The Ibiza test: real control

Then came the ultimate test—my wedding anniversary trip to Ibiza. Sun, sand, music, friends—all of it wrapped in the usual festive atmosphere of cocktails and carefree abandon. In the past, this environment would have been a green light for overindulgence.

I felt the old pull, but this time, I paused. I reached out to mentors and fellow coaches, and to my surprise, none of them said, “Stay strong.” Instead, they said, “Don’t be hard on yourself if you choose to drink.”

That word—choose—made all the difference.

So I did. I had a drink. Not out of rebellion or relapse, but as a deliberate act. There was no binge, no blackout, no shame. And that’s when I realized: alcohol no longer had control over me. I wasn’t white-knuckling my way through sobriety; I was living in alignment with what served me.

Cognitive reframing: a new lens

What I experienced is known in psychology as cognitive reframing—the process of changing the way you interpret events so they carry a different emotional meaning. I didn’t stop drinking because I hated myself or felt guilty. I stopped because it no longer aligned with the person I wanted to be. And when I chose to drink again, it wasn’t automatic—it was conscious. That’s agency.

This is at the heart of self-determination theory, which suggests that we are most fulfilled when our actions stem from intrinsic motivation rather than external pressure. Quitting—or moderating—wasn’t about discipline. It was about discovering that I could feel joy, connection, and relief without relying on alcohol as a proxy.

The bigger picture: beyond alcohol

Alcohol is just one habit. Maybe for you it’s scrolling mindlessly, overworking, sugar, or perfectionism. The substance or behavior isn’t the core issue—it’s what it covers. Our habits often act as emotional regulators, soothing discomfort we haven’t learned to face directly.

As a coach, I see this pattern all the time: people running on fumes, numbing their burnout with consumption—of alcohol, content, distraction. It’s not weakness; it’s wiring. But wiring can be reprogrammed.

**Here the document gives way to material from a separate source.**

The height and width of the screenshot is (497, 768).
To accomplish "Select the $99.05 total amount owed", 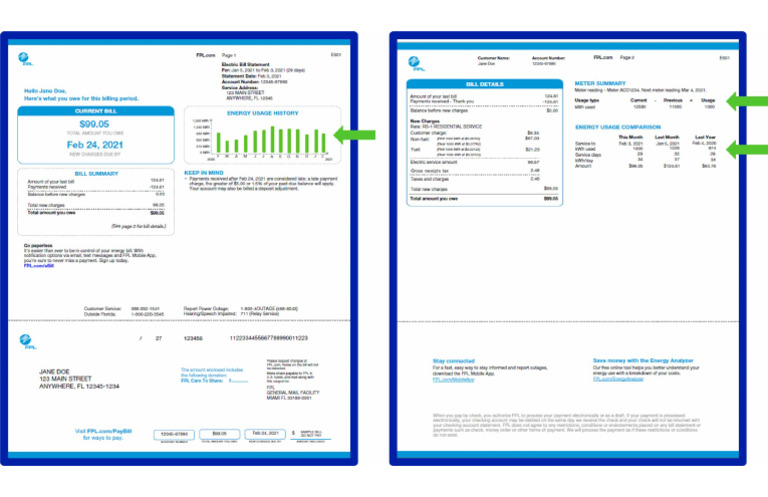I will click(94, 124).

I’ve created a free video series on exactly this—how to reset your patterns, reframe your thinking, and rebuild your habits with intention. Not from shame. Not from scarcity. But from clarity.

The moral

The moral of this story isn’t “never drink again.” It’s awareness. It’s asking yourself honestly: “Does this habit serve me—or do I serve it?” It's about reclaiming control through conscious choice, not rigid avoidance.

Whether you're leading a team, coaching clients, or just trying to be better for yourself, that question matters. Because when you change your habits, you don’t just change your behavior—you change your identity.

And sometimes, all it takes to change your life is 176 days of honest reflection.